WHAT IS REQUIRED
Please name the outlet that Diletta Bellotti sat down with, according to the article below on her fight against food slavery.

DOCUMENT TEXT
┏━━
The bloody truth behind our food: Diletta Bellotti’s fight against food slavery

By Monica Athnasious

Published Dec 2, 2021 at 09:30 AM

Reading time: 6 minutes

You probably love tomatoes, right? Plum, cherry, roma, heirloom and perhaps the most prevalent, tinned tomatoes, are part of our daily lives. They span entire plates, palates and cuisines, they’re everywhere. We’re talking pizzas, pasta, salsas, chutneys, pureés, pastes, soups, curries and, of course, salads to name but a few. They seem to be a central part of our cooking—perhaps even our very lives. However, much like most systems, agriculture cannot escape capitalism, and therefore produce like the beloved tomato does not exist without exploitation. Or more accurately, without blood.

Italy-based activist Diletta Bellotti has been on a mission to reveal the sinister reality behind the world’s most popular fruit. Bellotti has continuously fought to challenge the systems at play and reveal to the masses the truths behind food, consumption and climate justice under capitalism. A vocal advocate for such issues, the revolutionary activist sat down with Screen Shot to share the reality of where our tomatoes come from, what her work entails and how we can all incite revolutionary change.
┗━━
RECORDED INFORMATION
┏━━
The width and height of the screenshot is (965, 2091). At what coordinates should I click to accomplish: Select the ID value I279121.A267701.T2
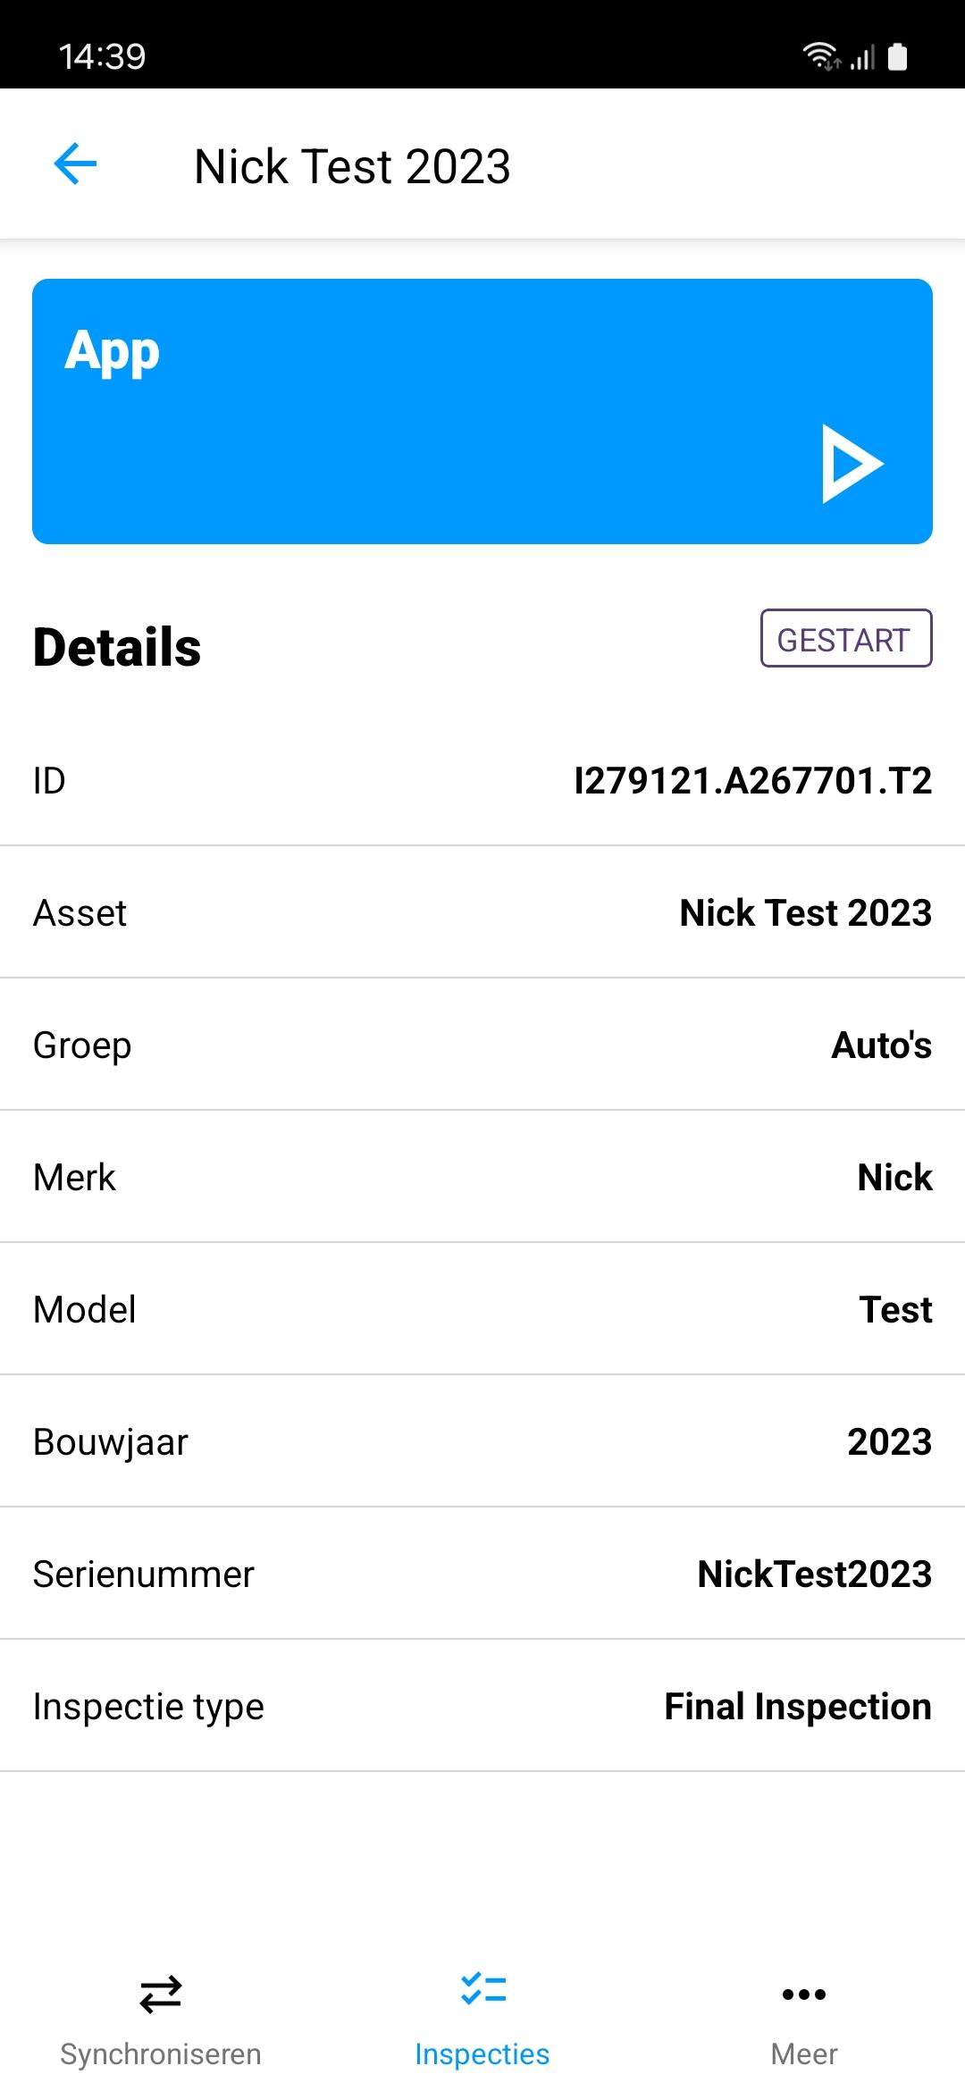point(752,780)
┗━━
TASK RESULT
Screen Shot.